In the end of the XIX century was started the implementation of an electrical distribution system with arc lamps to lighting the streets and the interior of large buildings. This system was using high voltage (>3000V) and based in alternate current (AC). At that time, it main disadvantages were the safety issues and maintenance requirements, so it was only suitable for outdoor use.

Meanwhile Thomas Edison revolutionized it by inventing the incandescent lamp. With that would be possible to bring the light to the houses in a safer way. With the lamp he also created a new electrical distribution system based on a lower voltage (110V) and continuous current (DC). That system included the generators, distribution network and also consumption meters.

The advantages were significant: it used a safer relative lower voltage, the generators could be connected in parallel which allowed the use of smaller machines during low power consumption periods and the energy could be stored in batteries to provide energy during interruptions and improve the network stability.

But that system had a great limitation: due to it lower voltage to deliver the power at long distances the wires required were very thick to accommodate the resistive losses, making them very heavy and expensive. To become practical the electrical powerplants should be in the middle of the population centers and would be able to supply only customers up to 1 mile away (around 1.5km).

At that time George Westinghouse had information about a newer European transformer-based AC system. With that, the higher voltage line used for arc lighting could also be used to the electrical distribution at longer distances and, with a transformer that voltage would be reduced to a safer level for residential usage. He purchased the patent rights and created a company to improve and implement it, the Westinghouse Electric Company.

Meanwhile, Nikola Tesla was also working on the AC system and discovered the rotating magnetic fields which were essential to create AC motors and multiphase systems. He worked for some time with Thomas Edison, but how he was always against that technology he sold later it patents to Westinghouse which were the key to complete the new AC system.

The implementation of this system was much cheaper and it spread fast, including territories with DC system. By seeing that and some of their patents being infringed, Thomas Edison start claiming that the AC system was very dangerous and using controversial examples to prove that. Meanwhile the DC system was losing territory and with the Thomas Edison leaving the electric business his company also adopted the AC system.

Image 1: High Voltage Transformer

To reduce the losses and for longer distances in the distribution the generated voltage is converted to high voltage with ferromagnetic transformers. On the other side is converted to low voltage in the electrical stations for usage at a safer level.

What happens now?

With the technology evolution most of the traditional electrical equipment’s are being replaced by higher efficient versions: the incandescent lamps by LEDs, the resistive heating systems by heat pumps, the resistive cookers by induction cookers and the linear transformers used in some devices by high frequency switching converters.

Besides that, other things are also changing: the high-power motors are using electronic controllers, the electrical vehicles chargers are arising and microgeneration systems with solar panel and backup batteries are becoming part of the installation.
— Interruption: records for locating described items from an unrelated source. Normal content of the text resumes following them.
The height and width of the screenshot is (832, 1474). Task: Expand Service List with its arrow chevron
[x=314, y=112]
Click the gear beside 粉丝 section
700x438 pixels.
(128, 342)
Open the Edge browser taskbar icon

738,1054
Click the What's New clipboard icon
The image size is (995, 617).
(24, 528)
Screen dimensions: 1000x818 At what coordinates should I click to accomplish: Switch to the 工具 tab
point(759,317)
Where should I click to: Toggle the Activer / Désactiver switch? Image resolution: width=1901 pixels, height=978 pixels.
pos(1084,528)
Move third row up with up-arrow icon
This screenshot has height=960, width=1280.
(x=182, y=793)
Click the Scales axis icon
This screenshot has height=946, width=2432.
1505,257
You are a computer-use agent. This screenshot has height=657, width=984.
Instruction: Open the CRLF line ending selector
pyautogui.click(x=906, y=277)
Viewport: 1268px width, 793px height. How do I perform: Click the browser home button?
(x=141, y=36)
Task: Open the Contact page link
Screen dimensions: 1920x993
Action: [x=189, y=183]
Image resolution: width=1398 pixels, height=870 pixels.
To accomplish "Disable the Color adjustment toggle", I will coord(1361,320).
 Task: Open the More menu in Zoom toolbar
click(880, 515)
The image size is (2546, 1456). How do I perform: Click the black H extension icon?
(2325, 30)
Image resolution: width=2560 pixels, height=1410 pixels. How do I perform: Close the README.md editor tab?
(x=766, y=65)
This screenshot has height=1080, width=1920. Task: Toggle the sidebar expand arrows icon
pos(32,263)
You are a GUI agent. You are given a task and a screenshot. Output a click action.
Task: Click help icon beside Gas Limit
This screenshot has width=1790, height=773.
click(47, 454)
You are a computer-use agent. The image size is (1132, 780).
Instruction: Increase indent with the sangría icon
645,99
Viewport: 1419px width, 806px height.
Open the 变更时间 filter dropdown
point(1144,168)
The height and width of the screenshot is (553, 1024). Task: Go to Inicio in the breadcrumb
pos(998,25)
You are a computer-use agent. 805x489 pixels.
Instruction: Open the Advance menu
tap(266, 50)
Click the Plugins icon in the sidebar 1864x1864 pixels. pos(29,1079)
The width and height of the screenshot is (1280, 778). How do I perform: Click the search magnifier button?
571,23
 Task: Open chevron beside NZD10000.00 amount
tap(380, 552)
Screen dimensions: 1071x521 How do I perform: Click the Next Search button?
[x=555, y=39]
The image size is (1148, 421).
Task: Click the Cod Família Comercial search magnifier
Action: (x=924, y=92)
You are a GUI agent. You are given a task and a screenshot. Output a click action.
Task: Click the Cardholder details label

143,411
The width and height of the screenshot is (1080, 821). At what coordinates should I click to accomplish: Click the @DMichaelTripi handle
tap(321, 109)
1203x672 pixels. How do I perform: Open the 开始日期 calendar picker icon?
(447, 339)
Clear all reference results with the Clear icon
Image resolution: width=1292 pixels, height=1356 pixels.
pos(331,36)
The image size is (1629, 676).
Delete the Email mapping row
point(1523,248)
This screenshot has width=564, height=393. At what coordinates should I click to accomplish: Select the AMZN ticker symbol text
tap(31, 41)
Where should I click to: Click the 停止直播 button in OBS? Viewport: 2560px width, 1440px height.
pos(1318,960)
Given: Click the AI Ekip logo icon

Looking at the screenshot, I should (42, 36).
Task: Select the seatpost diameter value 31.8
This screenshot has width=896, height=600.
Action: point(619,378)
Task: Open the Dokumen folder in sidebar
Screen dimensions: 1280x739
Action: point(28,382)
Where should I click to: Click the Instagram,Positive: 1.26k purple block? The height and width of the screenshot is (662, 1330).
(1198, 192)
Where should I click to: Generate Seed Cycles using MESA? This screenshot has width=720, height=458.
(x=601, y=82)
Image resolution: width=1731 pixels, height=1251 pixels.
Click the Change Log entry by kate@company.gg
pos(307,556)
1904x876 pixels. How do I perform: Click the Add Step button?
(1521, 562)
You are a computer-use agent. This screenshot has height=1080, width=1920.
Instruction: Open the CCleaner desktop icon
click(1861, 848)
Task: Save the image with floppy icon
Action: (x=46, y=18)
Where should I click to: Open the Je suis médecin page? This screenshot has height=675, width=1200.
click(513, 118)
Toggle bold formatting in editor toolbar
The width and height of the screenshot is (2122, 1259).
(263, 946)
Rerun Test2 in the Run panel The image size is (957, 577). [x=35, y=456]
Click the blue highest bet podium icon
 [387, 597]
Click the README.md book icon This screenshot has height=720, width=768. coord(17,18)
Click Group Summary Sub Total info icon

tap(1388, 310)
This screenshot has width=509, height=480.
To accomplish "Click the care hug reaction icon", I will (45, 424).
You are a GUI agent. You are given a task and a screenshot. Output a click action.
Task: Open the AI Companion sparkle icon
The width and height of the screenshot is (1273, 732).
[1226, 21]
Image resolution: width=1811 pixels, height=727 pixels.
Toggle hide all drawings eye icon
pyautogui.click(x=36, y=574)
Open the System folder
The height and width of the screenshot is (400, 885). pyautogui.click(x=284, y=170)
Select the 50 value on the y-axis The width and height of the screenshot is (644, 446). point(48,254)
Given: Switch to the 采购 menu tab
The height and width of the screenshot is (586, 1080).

What all these devices have in common? All of them works with DC voltage. So, to supply them from the AC mains the first step is to rectifying it to a DC voltage, followed by a power factor correction (PFC) stage and a bulk capacitor to obtain a smooth DC voltage to power the next stages. By using DC directly these stages would be avoided, increasing the efficiency and reducing the size, price and complexity.

Other problem with AC voltage is that is not possible to store it. To use backup systems such as UPS it is required to convert it to a lower DC voltage to charge the batteries and then convert the battery voltage to a higher AC voltage. That, in tur will be converted again to a DC voltage by the equipment. Even with high efficiency converters, these conversion stages contribute to significative energy losses, reducing the overall autonomy.

So, the question is: why not using a hybrid system and take the advantage of both? AC voltage for distribution and DC voltage for consumption. The DC voltage could be obtained directly from the medium voltage distribution, there is already some work done about that:

One solution could be by using a SELV (safe extreme low voltage) in the level of 60V for lower power systems, like lighting, informatics and multimedia equipment’s. For higher power requirements could be used a higher voltage in the level of 400V. With that was also solved the problem of load balancing in triphasic systems.

In fact, the -48V DC system is already a standard for telecom and some companies are also using 380V DC as a standard for data centers. Would be the next step using it to residential and commercial buildings?